**Exercise objective:** Would you reproduce all of the entries exactly?

(Stored records)
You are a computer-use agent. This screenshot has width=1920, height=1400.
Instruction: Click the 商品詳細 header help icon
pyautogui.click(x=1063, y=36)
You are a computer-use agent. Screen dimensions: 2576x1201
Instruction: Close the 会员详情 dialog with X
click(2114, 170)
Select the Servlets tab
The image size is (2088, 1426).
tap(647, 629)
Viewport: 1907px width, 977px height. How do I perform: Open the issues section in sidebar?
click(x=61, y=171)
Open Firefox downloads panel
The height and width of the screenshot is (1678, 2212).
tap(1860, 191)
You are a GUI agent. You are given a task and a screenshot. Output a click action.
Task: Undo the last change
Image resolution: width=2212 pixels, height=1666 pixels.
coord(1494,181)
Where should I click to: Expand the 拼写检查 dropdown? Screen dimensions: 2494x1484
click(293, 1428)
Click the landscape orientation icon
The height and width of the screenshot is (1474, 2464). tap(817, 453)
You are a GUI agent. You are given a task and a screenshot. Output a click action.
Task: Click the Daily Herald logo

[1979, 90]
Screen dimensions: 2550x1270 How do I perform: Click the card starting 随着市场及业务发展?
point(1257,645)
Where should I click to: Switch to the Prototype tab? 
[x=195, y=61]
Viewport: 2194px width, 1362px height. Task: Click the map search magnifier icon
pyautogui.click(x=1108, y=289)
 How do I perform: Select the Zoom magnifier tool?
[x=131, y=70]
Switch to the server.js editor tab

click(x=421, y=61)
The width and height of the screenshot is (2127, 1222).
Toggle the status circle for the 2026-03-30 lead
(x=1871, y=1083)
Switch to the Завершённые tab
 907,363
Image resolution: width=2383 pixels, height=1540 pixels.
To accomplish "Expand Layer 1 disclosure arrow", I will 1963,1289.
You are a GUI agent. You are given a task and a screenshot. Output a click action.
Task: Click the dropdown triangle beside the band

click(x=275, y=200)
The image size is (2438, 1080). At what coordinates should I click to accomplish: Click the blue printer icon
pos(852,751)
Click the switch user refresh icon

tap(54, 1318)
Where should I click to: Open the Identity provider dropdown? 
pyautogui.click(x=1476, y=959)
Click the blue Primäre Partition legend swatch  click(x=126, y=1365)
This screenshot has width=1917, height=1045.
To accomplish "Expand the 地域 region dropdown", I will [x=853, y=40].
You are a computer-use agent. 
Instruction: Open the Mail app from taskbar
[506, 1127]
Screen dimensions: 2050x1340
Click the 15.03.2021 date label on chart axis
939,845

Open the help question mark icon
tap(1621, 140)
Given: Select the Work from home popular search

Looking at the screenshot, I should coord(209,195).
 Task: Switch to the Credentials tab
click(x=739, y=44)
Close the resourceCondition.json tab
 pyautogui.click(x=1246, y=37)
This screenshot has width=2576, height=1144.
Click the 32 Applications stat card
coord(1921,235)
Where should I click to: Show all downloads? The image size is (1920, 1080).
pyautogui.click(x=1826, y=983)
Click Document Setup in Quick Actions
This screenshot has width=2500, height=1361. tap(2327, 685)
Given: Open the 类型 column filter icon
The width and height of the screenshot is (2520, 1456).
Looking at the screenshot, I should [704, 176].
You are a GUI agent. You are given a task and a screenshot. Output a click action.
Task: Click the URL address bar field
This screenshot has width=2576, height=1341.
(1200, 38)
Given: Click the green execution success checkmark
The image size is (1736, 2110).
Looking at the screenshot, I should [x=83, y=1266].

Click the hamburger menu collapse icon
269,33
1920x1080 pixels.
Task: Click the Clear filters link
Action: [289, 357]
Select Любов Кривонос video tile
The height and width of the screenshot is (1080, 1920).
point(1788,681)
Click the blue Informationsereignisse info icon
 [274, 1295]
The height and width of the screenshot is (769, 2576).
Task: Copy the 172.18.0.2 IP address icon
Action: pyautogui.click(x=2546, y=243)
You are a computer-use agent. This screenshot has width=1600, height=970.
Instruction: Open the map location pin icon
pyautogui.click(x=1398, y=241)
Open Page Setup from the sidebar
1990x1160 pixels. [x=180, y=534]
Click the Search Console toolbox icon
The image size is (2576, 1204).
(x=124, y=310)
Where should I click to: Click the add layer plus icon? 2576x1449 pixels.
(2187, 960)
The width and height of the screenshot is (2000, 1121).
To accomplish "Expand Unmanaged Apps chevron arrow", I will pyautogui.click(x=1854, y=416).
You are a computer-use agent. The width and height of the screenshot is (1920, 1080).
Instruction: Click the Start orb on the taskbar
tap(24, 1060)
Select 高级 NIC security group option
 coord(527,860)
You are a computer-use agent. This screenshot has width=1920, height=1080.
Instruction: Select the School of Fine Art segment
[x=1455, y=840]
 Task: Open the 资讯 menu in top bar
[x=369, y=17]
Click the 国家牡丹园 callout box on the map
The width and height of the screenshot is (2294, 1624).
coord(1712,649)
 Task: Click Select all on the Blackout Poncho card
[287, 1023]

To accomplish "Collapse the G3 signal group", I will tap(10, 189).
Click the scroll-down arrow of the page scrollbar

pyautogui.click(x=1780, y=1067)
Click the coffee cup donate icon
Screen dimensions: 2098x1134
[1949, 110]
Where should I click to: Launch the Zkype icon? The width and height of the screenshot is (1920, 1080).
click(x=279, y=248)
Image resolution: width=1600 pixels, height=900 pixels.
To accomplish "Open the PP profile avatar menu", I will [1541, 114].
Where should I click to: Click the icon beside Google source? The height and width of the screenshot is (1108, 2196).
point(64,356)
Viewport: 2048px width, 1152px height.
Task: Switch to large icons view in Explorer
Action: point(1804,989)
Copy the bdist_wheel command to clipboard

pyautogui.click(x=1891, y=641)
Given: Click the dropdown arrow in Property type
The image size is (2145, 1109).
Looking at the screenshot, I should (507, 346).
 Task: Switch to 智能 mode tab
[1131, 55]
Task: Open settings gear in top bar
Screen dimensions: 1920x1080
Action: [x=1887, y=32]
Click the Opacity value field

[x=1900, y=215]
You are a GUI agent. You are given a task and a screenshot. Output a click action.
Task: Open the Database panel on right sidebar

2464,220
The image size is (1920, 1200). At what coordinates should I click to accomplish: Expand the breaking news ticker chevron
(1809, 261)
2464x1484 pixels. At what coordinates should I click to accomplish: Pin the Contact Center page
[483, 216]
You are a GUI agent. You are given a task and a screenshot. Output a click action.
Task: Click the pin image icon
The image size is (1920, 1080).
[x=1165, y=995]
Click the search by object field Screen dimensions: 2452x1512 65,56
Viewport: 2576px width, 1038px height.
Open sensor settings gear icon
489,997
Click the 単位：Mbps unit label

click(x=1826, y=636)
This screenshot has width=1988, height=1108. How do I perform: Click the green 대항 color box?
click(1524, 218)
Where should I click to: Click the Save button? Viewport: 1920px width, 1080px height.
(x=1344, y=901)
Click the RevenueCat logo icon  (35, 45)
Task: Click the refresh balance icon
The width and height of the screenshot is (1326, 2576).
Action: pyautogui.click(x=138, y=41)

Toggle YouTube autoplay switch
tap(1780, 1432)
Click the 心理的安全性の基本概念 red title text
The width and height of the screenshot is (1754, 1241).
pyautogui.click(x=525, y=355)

**Output for this exercise:**
You are a computer-use agent. This screenshot has width=1920, height=1400.
Instruction: Click the 商品詳細 header help icon
pyautogui.click(x=1063, y=36)
You are a computer-use agent. Screen dimensions: 2576x1201
Instruction: Close the 会员详情 dialog with X
click(2114, 170)
Select the Servlets tab
The image size is (2088, 1426).
tap(647, 629)
Viewport: 1907px width, 977px height. How do I perform: Open the issues section in sidebar?
click(x=61, y=171)
Open Firefox downloads panel
The height and width of the screenshot is (1678, 2212).
tap(1860, 191)
You are a GUI agent. You are given a task and a screenshot. Output a click action.
Task: Undo the last change
Image resolution: width=2212 pixels, height=1666 pixels.
coord(1494,181)
Where should I click to: Expand the 拼写检查 dropdown? Screen dimensions: 2494x1484
click(293, 1428)
Click the landscape orientation icon
The height and width of the screenshot is (1474, 2464). tap(817, 453)
You are a GUI agent. You are given a task and a screenshot. Output a click action.
Task: Click the Daily Herald logo

[1979, 90]
Screen dimensions: 2550x1270 How do I perform: Click the card starting 随着市场及业务发展?
point(1257,645)
Where should I click to: Switch to the Prototype tab? 
[x=195, y=61]
Viewport: 2194px width, 1362px height. Task: Click the map search magnifier icon
pyautogui.click(x=1108, y=289)
 How do I perform: Select the Zoom magnifier tool?
[x=131, y=70]
Switch to the server.js editor tab

click(x=421, y=61)
The width and height of the screenshot is (2127, 1222).
Toggle the status circle for the 2026-03-30 lead
(x=1871, y=1083)
Switch to the Завершённые tab
 907,363
Image resolution: width=2383 pixels, height=1540 pixels.
To accomplish "Expand Layer 1 disclosure arrow", I will 1963,1289.
You are a GUI agent. You are given a task and a screenshot. Output a click action.
Task: Click the dropdown triangle beside the band

click(x=275, y=200)
The image size is (2438, 1080). At what coordinates should I click to accomplish: Click the blue printer icon
pos(852,751)
Click the switch user refresh icon

tap(54, 1318)
Where should I click to: Open the Identity provider dropdown? 
pyautogui.click(x=1476, y=959)
Click the blue Primäre Partition legend swatch  click(x=126, y=1365)
This screenshot has width=1917, height=1045.
To accomplish "Expand the 地域 region dropdown", I will [x=853, y=40].
You are a computer-use agent. 
Instruction: Open the Mail app from taskbar
[506, 1127]
Screen dimensions: 2050x1340
Click the 15.03.2021 date label on chart axis
939,845

Open the help question mark icon
tap(1621, 140)
Given: Select the Work from home popular search

Looking at the screenshot, I should coord(209,195).
 Task: Switch to the Credentials tab
click(x=739, y=44)
Close the resourceCondition.json tab
 pyautogui.click(x=1246, y=37)
This screenshot has width=2576, height=1144.
Click the 32 Applications stat card
coord(1921,235)
Where should I click to: Show all downloads? The image size is (1920, 1080).
pyautogui.click(x=1826, y=983)
Click Document Setup in Quick Actions
This screenshot has width=2500, height=1361. tap(2327, 685)
Given: Open the 类型 column filter icon
The width and height of the screenshot is (2520, 1456).
Looking at the screenshot, I should [704, 176].
You are a GUI agent. You are given a task and a screenshot. Output a click action.
Task: Click the URL address bar field
This screenshot has width=2576, height=1341.
(1200, 38)
Given: Click the green execution success checkmark
The image size is (1736, 2110).
Looking at the screenshot, I should [x=83, y=1266].

Click the hamburger menu collapse icon
269,33
1920x1080 pixels.
Task: Click the Clear filters link
Action: [289, 357]
Select Любов Кривонос video tile
The height and width of the screenshot is (1080, 1920).
point(1788,681)
Click the blue Informationsereignisse info icon
 [274, 1295]
The height and width of the screenshot is (769, 2576).
Task: Copy the 172.18.0.2 IP address icon
Action: pyautogui.click(x=2546, y=243)
You are a computer-use agent. This screenshot has width=1600, height=970.
Instruction: Open the map location pin icon
pyautogui.click(x=1398, y=241)
Open Page Setup from the sidebar
1990x1160 pixels. [x=180, y=534]
Click the Search Console toolbox icon
The image size is (2576, 1204).
(x=124, y=310)
Where should I click to: Click the add layer plus icon? 2576x1449 pixels.
(2187, 960)
The width and height of the screenshot is (2000, 1121).
To accomplish "Expand Unmanaged Apps chevron arrow", I will pyautogui.click(x=1854, y=416).
You are a computer-use agent. The width and height of the screenshot is (1920, 1080).
Instruction: Click the Start orb on the taskbar
tap(24, 1060)
Select 高级 NIC security group option
 coord(527,860)
You are a computer-use agent. This screenshot has width=1920, height=1080.
Instruction: Select the School of Fine Art segment
[x=1455, y=840]
 Task: Open the 资讯 menu in top bar
[x=369, y=17]
Click the 国家牡丹园 callout box on the map
The width and height of the screenshot is (2294, 1624).
coord(1712,649)
 Task: Click Select all on the Blackout Poncho card
[287, 1023]

To accomplish "Collapse the G3 signal group", I will tap(10, 189).
Click the scroll-down arrow of the page scrollbar

pyautogui.click(x=1780, y=1067)
Click the coffee cup donate icon
Screen dimensions: 2098x1134
[1949, 110]
Where should I click to: Launch the Zkype icon? The width and height of the screenshot is (1920, 1080).
click(x=279, y=248)
Image resolution: width=1600 pixels, height=900 pixels.
To accomplish "Open the PP profile avatar menu", I will [1541, 114].
Where should I click to: Click the icon beside Google source? The height and width of the screenshot is (1108, 2196).
point(64,356)
Viewport: 2048px width, 1152px height.
Task: Switch to large icons view in Explorer
Action: point(1804,989)
Copy the bdist_wheel command to clipboard

pyautogui.click(x=1891, y=641)
Given: Click the dropdown arrow in Property type
The image size is (2145, 1109).
Looking at the screenshot, I should (507, 346).
 Task: Switch to 智能 mode tab
[1131, 55]
Task: Open settings gear in top bar
Screen dimensions: 1920x1080
Action: [x=1887, y=32]
Click the Opacity value field

[x=1900, y=215]
You are a GUI agent. You are given a task and a screenshot. Output a click action.
Task: Open the Database panel on right sidebar

2464,220
The image size is (1920, 1200). At what coordinates should I click to accomplish: Expand the breaking news ticker chevron
(1809, 261)
2464x1484 pixels. At what coordinates should I click to accomplish: Pin the Contact Center page
[483, 216]
You are a GUI agent. You are given a task and a screenshot. Output a click action.
Task: Click the pin image icon
The image size is (1920, 1080).
[x=1165, y=995]
Click the search by object field Screen dimensions: 2452x1512 65,56
Viewport: 2576px width, 1038px height.
Open sensor settings gear icon
489,997
Click the 単位：Mbps unit label

click(x=1826, y=636)
This screenshot has width=1988, height=1108. How do I perform: Click the green 대항 color box?
click(1524, 218)
Where should I click to: Click the Save button? Viewport: 1920px width, 1080px height.
(x=1344, y=901)
Click the RevenueCat logo icon  (35, 45)
Task: Click the refresh balance icon
The width and height of the screenshot is (1326, 2576).
Action: pyautogui.click(x=138, y=41)

Toggle YouTube autoplay switch
tap(1780, 1432)
Click the 心理的安全性の基本概念 red title text
The width and height of the screenshot is (1754, 1241).
pyautogui.click(x=525, y=355)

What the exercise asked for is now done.